◆ **HOW TO COMPLETE THIS TASK**:
In the text on anti-Semitism, why does Brooks say the strain found in the Middle East "cannot be reasoned away"? Answer in one to three sentences.

◆ **READING TEXT**:
★ ★ ★ ★ ★

A recent editorial in The New York Times decried a blatant act of anti-Semitism in Europe. Fans in a major soccer stadium in Holland chanted “Hamas, Hamas, Jews to the gas,” and “Jews burn the best.” The home team, FC Utrecht, subsequently apologized for the outrage that occurred in a game against Ajax Amsterdam on April 5, but just imagine how someone Jewish in the stands might feel in the midst of those shocking outcries.

Worse, it was not an isolated incident. Kick It Out, a British watchdog organization, has reported that there were 59 instances of anti-Semitic slurs in the first half of the English Premier League soccer season, with chants of “Yids” and “Kill the Jews” at games.

According to the Simon Wiesenthal Center, a human rights organization, there seems to be a new alliance between neo-Nazis and jihadists. After the terrible consequences of anti-Semitism in Europe in the previous century, it is hard to believe such bigotry still exists, much less is alive and flourishing for the rest of the world to witness.

What is anti-Semitism today and how did it start?

According to columnist David Brooks, there are three strains of anti-Semitism circulating now. The first is in the Middle East, where it feels like “a deranged theoretical system for making sense of a world gone astray,” according to Brooks. Iran’s supreme leader, Ayatollah Ali Khamenei, calls Israel the “sinister, unclean rabid dog of the region,” whose leaders “look like beasts and cannot be called human.” Iran’s President Hassan Rouhani “reinstated a conference of Holocaust deniers and anti-Semitic conspiracy theorists,” who propagate the usual conspiracist idiocy about Jews drinking the blood of non-Jews and spraying pesticides across arable lands.

“This sort of anti-Semitism thrives where there aren’t that many Jews,” according to Brooks. “The Jew is not a person but an idea, a unique carrier of transcendent evil: a pollution, a stain, a dark force responsible for the failures of others, the unconscious shame and primeval urges they feel in themselves, and everything that needs explaining. This is a … flight from reality even in otherwise sophisticated people.”

Incredibly it can be a part of the architecture of society and taught repeatedly in some madrassas or schools to children. “It cannot be reasoned away,” said Brooks, “because it doesn’t exist on the level of reason.”

“In Europe,” Brooks continued, “anti-Semitism looks like a response to alienation. It’s particularly high where unemployment is rampant. … The plague of violence is fueled by young Islamic men with no respect and no place to go.” Brooks goes on to say that thousands of Jews a year are fleeing Europe. The echoes of terrors throughout past centuries are nipping at their heels.

In the United States, which Brooks pronounced “an astonishingly non-anti-Semitic place,” nonetheless there is rising tide of anti-Semitism, especially on college campuses, with its basis seemingly in Israel’s policies toward Palestinians in Gaza and the West Bank. But why the policies of Israel should reflect on Jews in America any more than policies in Ireland reflected on the Irish in Boston, or the discriminatory and shameful treatment of Japanese Americans interned during World War II should have ensued, is simply bigotry. And anti-Semitism is a particularly virulent form of bigotry whose dark underside is hatred leading to violence and even extinction.

★ ★ ★ ★ ★

◆ **EXTRACTED MATERIAL**:
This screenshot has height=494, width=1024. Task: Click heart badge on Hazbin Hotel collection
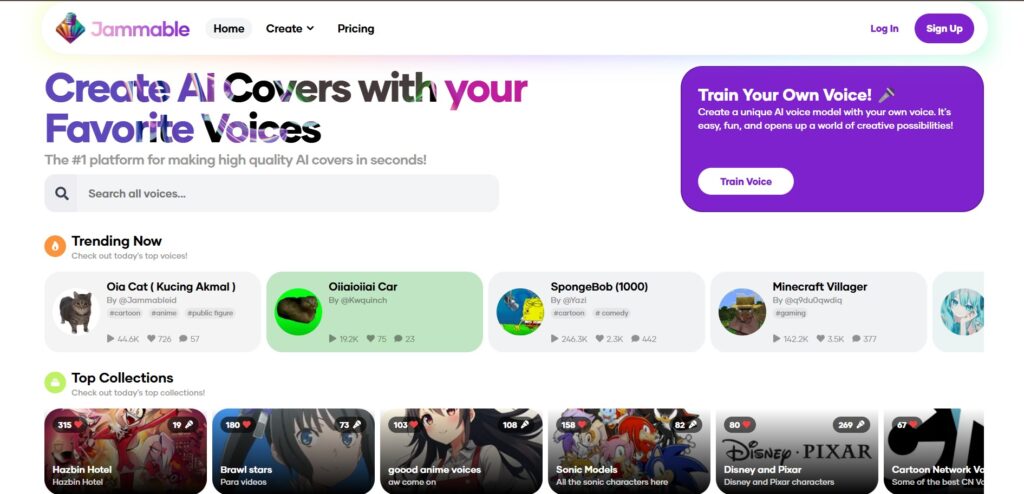(x=71, y=425)
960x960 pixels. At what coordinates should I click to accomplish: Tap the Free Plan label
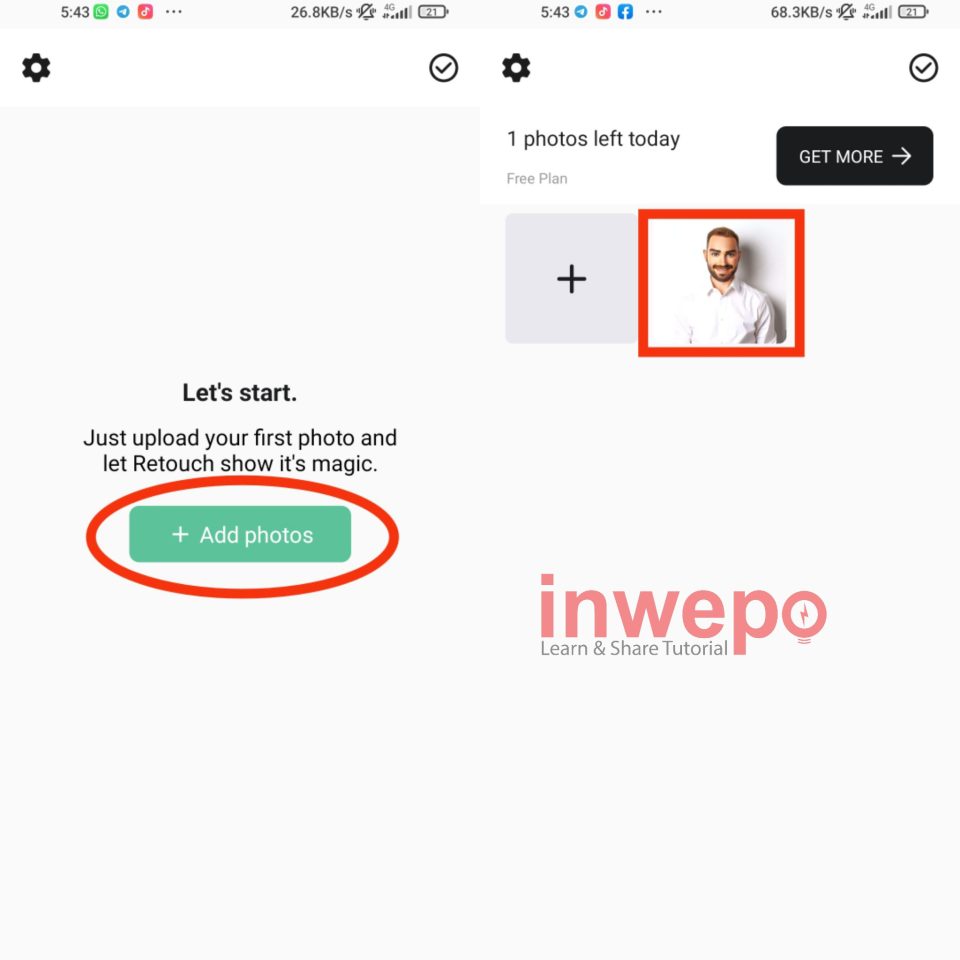[x=537, y=178]
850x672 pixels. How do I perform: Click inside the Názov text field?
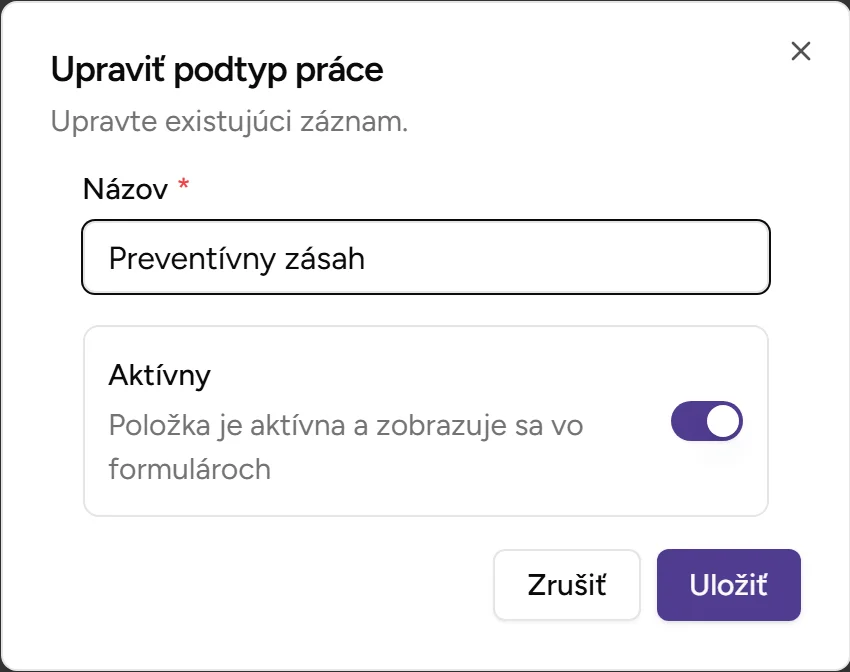tap(425, 257)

★ ★ ★ ★ ★

◆ **PROBLEM SOLUTION**:
Brooks says it cannot be reasoned away because it does not exist on the level of reason. In this strain the Jew is not a person but an idea, a carrier of transcendent evil blamed for the failures of others and for everything that needs explaining, which Brooks calls a flight from reality.